Por hacer:
1. Copia del texto sobre la movilización estudiantil el pasaje que comienza con «Aquí tuvo lugar» y sigue hasta «el melodrama delictual.».
2. Responde estas preguntas según el texto sobre la movilización estudiantil:
(a) ¿Contra qué ley se alzaron los Liceos Emblemáticos?
(b) ¿Qué consigna gritada se menciona como parte de la actitud «cachorril»?
(c) ¿Cómo retratan los matinales a la multitud, según el texto?
3. Prosigue el texto sobre la movilización estudiantil a partir de su última oración.

Fragmento para leer:
★ ★ ★

Un estudiantado castigado por el vocabulario de la dominación tomó nota de sus precariedades lectoescriturales, de su ausencia de futuro y marchó, con claros clarines, sin tener que exhibir la cordura política que la difunta gobernabilidad requería para aquel momento: una multitud de rebeldías genuinas libradas al disturbio lúdico de las palabras, no respondía a ninguna «economía del cálculo». Un tiempo joven es un tiempo indeterminado, donde acontece la disolución de toda teleología.

Pues bien, ¿qué paso allí en términos de estratos o clases sociales? O, bien, ¿qué suerte tuvo el menguado sujeto popular?

Aquí se deslizó una subjetividad que fue capaz de suspender los arreglos simbólicos de la escena transicional e interrogar, temporariamente, el «comisariato neoliberal». Esta vez los Liceos Emblemáticos que se alzaron contra la LOCE –Barros Borgoño, Manuel de Salas y el insigne Instituto Nacional, entre otros– hacían sentir el peso de su tradición y de, cuando en vez, obstruían la dimensión insurgente del movimiento, pero sin amilanar expresiones genuinas que desde un «bajo fondo», una zona underground, daban muestras del malestar popular respecto a las teorías del «capital semilla».

Aquí tuvo lugar una multitud lúdica que denunciaba de modo disperso, untada en el garabato, en el ¡vamos cabros! de la actitud «cachorril», en las estéticas de la cesantía y en los escarnios de la modernización de turno. Por aquel entonces, habló el sujeto de La Legua, La Victoria, de PAC, La Pintana, Estación Central y tantos otros colegios, donde pernoctan los «sujetos del riesgo». Aquellos cuerpos mestizos que padecen cotidianamente los embates de la periferia: la condena estetizante del mercado y los matinales que suelen retratar a una «muchedumbre flaite», desde un relato narcotizante o, bien, diluyen mordazmente al movimiento en el melodrama delictual.

★ ★ ★

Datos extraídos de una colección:
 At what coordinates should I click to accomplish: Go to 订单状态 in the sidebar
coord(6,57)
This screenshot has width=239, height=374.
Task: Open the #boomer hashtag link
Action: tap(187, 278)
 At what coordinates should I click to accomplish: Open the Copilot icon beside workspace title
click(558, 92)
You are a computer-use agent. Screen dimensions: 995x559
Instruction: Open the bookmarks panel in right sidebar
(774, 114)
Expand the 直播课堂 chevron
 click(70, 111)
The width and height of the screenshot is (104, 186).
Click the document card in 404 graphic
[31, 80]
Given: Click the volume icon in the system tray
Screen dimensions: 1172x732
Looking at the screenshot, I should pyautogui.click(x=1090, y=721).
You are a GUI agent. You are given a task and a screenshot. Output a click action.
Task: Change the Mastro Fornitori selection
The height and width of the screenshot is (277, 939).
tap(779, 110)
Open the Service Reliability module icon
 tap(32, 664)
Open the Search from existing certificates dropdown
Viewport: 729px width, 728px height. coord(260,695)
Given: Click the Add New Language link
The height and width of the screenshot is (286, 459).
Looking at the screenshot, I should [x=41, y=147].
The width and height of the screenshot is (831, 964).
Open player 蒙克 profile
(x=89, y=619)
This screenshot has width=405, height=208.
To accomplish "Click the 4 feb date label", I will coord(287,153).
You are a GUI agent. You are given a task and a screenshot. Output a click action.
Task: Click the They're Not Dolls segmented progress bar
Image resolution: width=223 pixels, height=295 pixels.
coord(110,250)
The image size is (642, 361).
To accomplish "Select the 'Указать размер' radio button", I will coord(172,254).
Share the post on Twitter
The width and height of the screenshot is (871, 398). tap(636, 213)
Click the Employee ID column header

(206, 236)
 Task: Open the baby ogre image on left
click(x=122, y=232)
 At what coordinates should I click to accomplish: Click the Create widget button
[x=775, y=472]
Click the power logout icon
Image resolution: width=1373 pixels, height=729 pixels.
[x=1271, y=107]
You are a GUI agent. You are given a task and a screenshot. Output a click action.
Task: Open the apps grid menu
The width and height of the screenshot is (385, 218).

★ ★ ★

Respuestas:
1.
Aquí tuvo lugar una multitud lúdica que denunciaba de modo disperso, untada en el garabato, en el ¡vamos cabros! de la actitud «cachorril», en las estéticas de la cesantía y en los escarnios de la modernización de turno. Por aquel entonces, habló el sujeto de La Legua, La Victoria, de PAC, La Pintana, Estación Central y tantos otros colegios, donde pernoctan los «sujetos del riesgo». Aquellos cuerpos mestizos que padecen cotidianamente los embates de la periferia: la condena estetizante del mercado y los matinales que suelen retratar a una «muchedumbre flaite», desde un relato narcotizante o, bien, diluyen mordazmente al movimiento en el melodrama delictual.

2.
(a) Contra la LOCE.
(b) ¡vamos cabros!
(c) Como una «muchedumbre flaite».

3.
Sin duda, aquellos días presenciamos una estampida menos orgánica, invertebrada y mucho más prescindente de la «maquinaria política» que acompañó a los momentos tácticos del año 2011, a saber, más distanciada de las complicidades, filiaciones partidarias, que a muy poco andar entendieron –cual bancada universitaria– que el camino irremisible era la parlamentarización del movimiento.

Si bien el 2011 representó una experiencia imborrable, qué duda cabe de aquello, fue una movilización guiada –al menos en lo global– por una «mesocracia en forma», donde se congregó un laicado reformista que hunde sus raíces en intereses secretamente elitarios. A ello cabe sumar una gruesa «capa media» (ubicua e in-domiciliada), que no estaba dispuesta a sacrificar los goces de la modernización y que supo leer «oportunamente» las coordenadas institucionales del poder.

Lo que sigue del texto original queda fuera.